Monday, April 25, 2016

Bottle Cap Table

Throughout college, I always wanted to create a bottle cap table. Well, two years out of school, I finally got started... and finished...? 

The plan is to put this bottle cap table top on top of a whiskey barrel coffee table... More on that later!

Step 1: Test Color Scheme

I bought a slab of oak wood from the local hardware store, cut it, and stained with two varieties. As I am bad with colors, I requested the assistance of my family and friends to vote on there favorite color.

Stain 1: Ebony

Stain 2: Red

Step 2: Purchase Plywood, Add Border, Stain and Protect

Well, the red made the bottle caps pop out much more than the dark ebony stain. Therefore, I went back to the hardware store and purchase a nice 48in x 24in sheet of 1/2" oak plywood. With the help of my neighbor, I added a nice 1" square oak boarder to the plywood, held in place with glue and some counter bore screws (border is ~1/2" above plywood surface to hold the epoxy). The counter bore holes were plugged with some nice walnut plugs. After a quick sanding with some 120 and 220 grit sandpaper, I stained the assembly, waited for the stain to dry, lightly sanded and stained again. 

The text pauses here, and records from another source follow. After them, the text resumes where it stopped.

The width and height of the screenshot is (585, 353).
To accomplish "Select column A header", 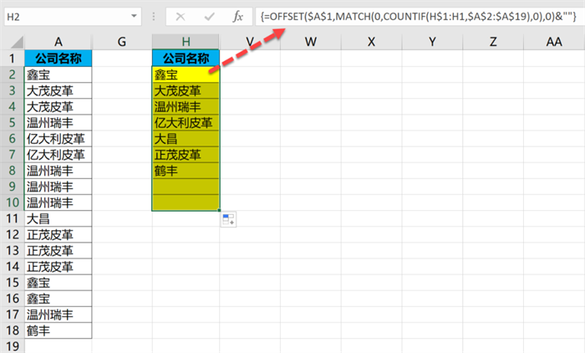I will click(59, 42).
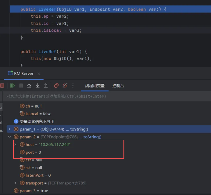Expand the host field node
The image size is (211, 195).
tap(16, 144)
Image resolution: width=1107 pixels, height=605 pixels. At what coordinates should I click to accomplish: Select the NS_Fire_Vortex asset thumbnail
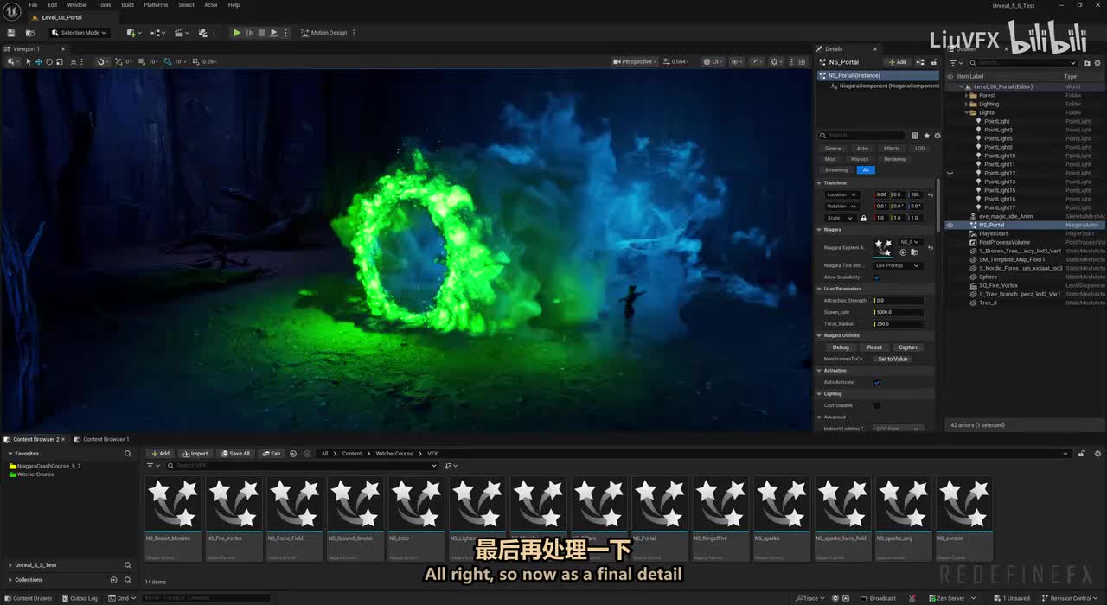click(x=234, y=504)
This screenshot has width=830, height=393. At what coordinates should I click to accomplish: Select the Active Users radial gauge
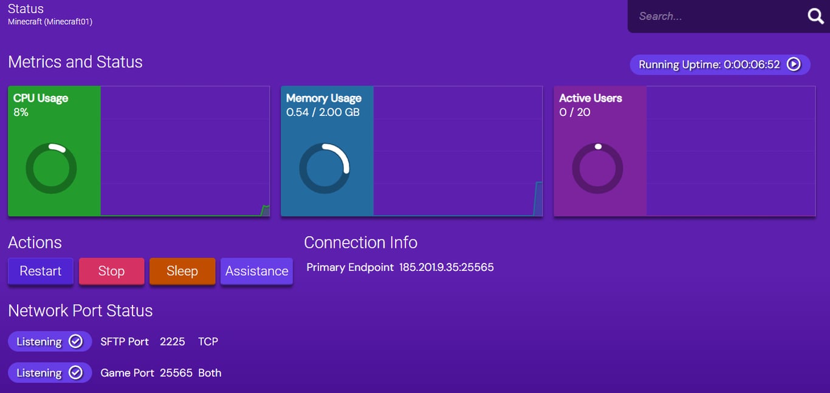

After drying overnight, I proceeded to protect the table top with 3 coats of polyurethane, which helps seal the wood and limit the number of bubbles that happen when the epoxy coating is added.

Step 3: Prepare

Start saving up your bottle caps! I have a few boxes from the help of family and friends!

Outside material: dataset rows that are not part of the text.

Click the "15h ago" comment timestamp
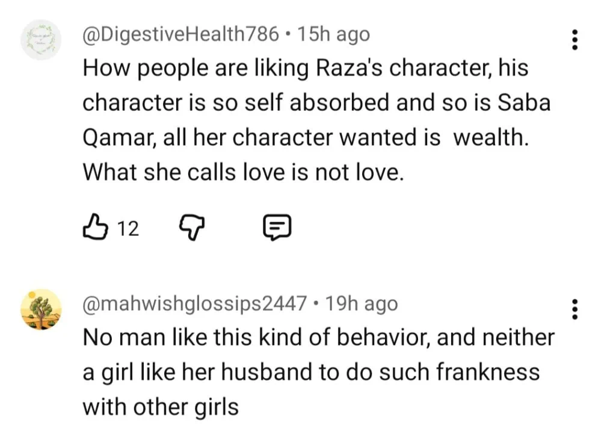616x434 pixels. point(334,34)
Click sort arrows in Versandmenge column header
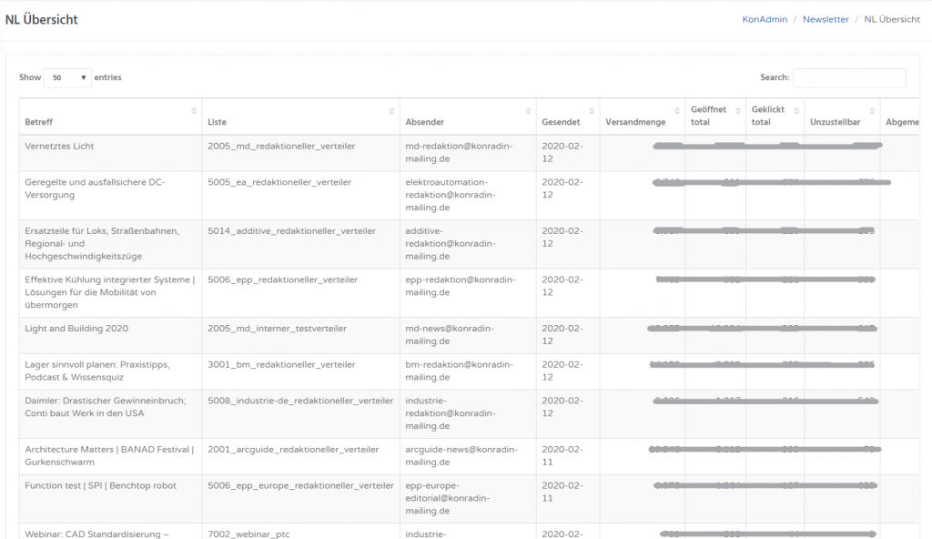 (x=677, y=111)
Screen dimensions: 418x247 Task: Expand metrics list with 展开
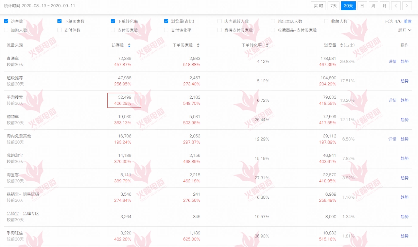[x=404, y=30]
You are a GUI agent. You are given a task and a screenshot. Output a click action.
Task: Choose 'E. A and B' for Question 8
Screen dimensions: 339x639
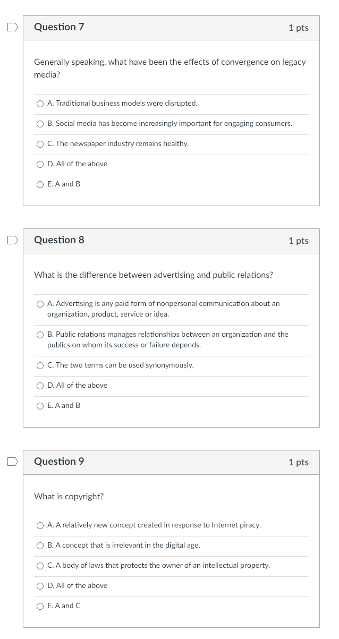tap(40, 406)
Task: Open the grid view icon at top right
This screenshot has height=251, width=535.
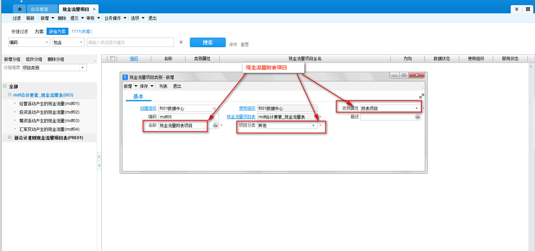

I was planning on doing something like this; however, the size of my table would make it look just like a mess.

I ended up using power point to create my design; a block I for the University of Illinois, my Alma Mater.

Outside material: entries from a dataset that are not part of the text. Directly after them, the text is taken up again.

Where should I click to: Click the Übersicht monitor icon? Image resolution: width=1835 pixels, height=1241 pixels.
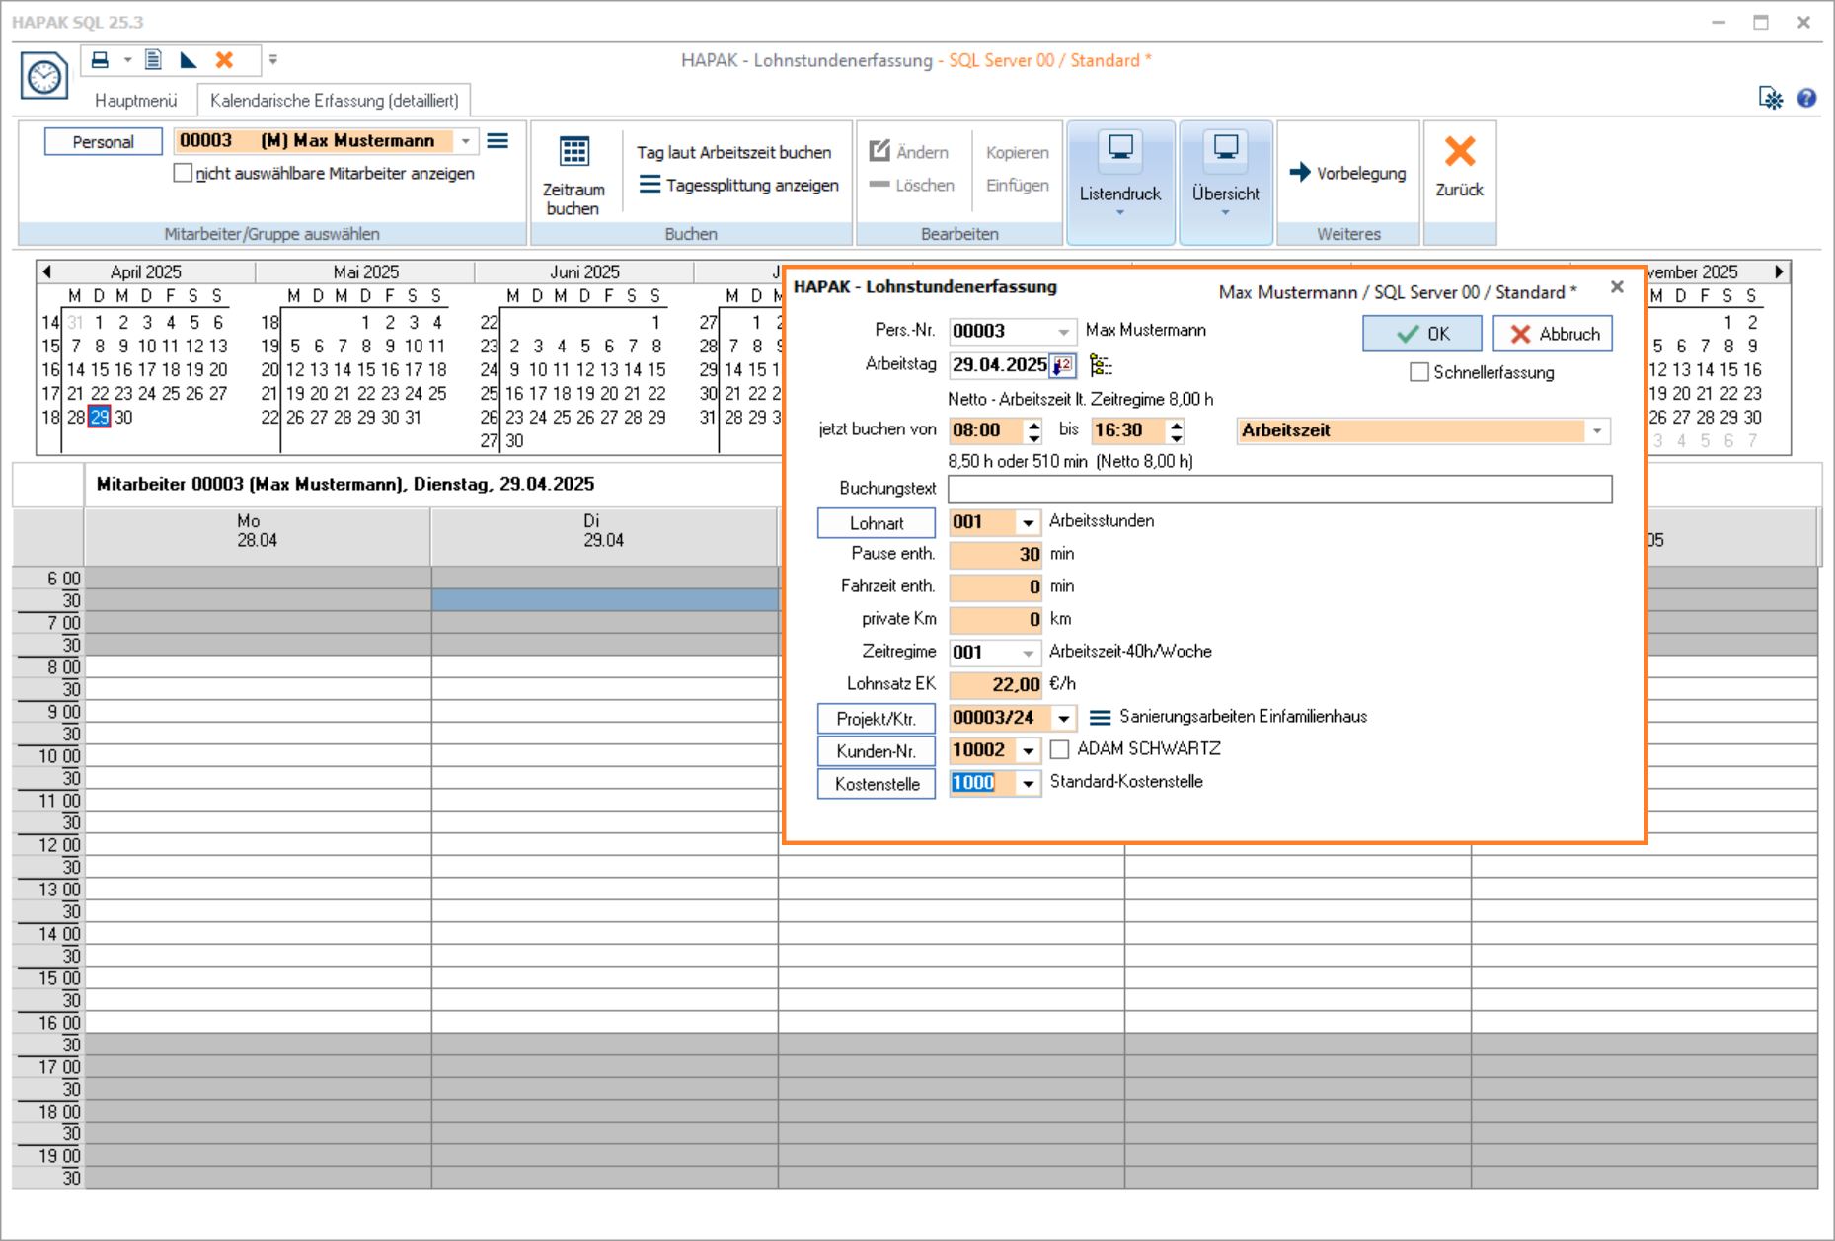pos(1225,148)
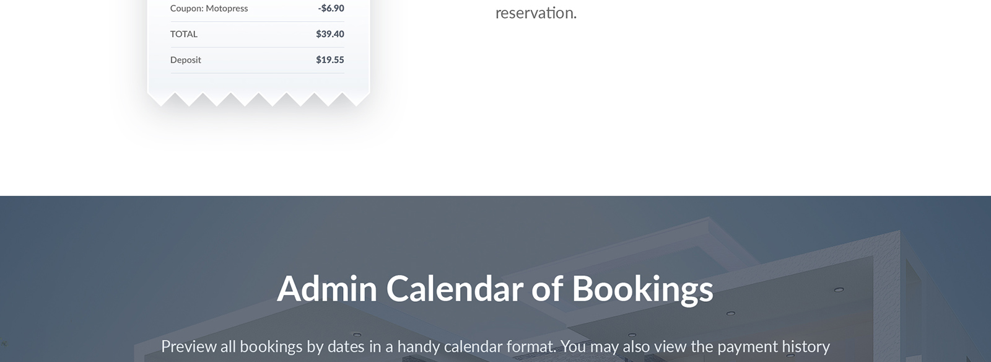Click the word reservation. in the paragraph

[x=536, y=13]
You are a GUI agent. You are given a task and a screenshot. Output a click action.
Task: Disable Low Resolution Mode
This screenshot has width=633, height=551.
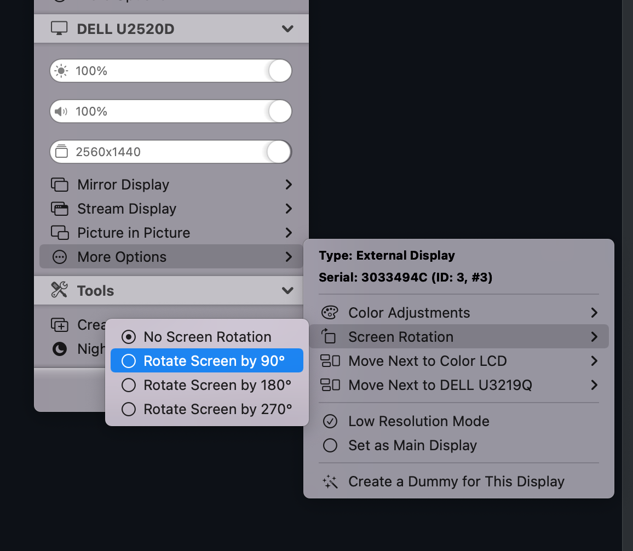[x=419, y=421]
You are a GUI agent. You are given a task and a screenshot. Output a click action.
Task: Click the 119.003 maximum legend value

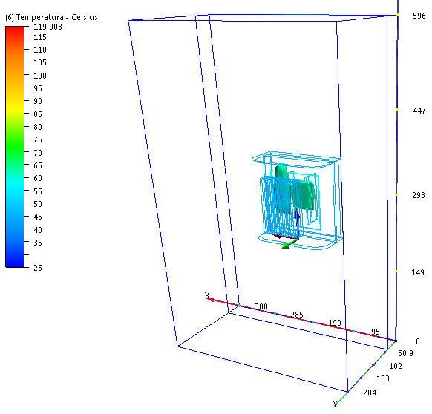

Step 4: Hot Glue and Bottle Caps

I tested out several glues (gorilla glue, super glue) and found that hot glue was the best glue I had around. After bending the caps to be approximately round, I glues the outer rim and then set them down onto the table, holding pressure for ~10 seconds per cap. Warning: This is a tedious process! The following pictures were taken over a month apart... I put down ~20-50 caps per night a few nights a week.

Short rows
Some Notes: It is difficult to place the caps in perfectly straight lines. After 5 rows that were beginning to drift, I put down the middle row and then worked outwards. The end result was much better! (I have a slight case of OCD)...

Over half way there

Step 4: Clean up Time

While the hot glue worked well, it was rather messy. I spent nearly an hour, pulling off extra glue strings and scraping any glue that ran outside of the caps. After about 10 minutes, I began using a shop vacuum to help suck up any bit of glue and string, eventually removing some of the caps! Once this happened, I got the hot glue gun out and began checking each cap to make sure it was secure to the table. Once the resin is poured, any un-secure cap would most likely float, causing the table to have a high spot... Not good for my OCD!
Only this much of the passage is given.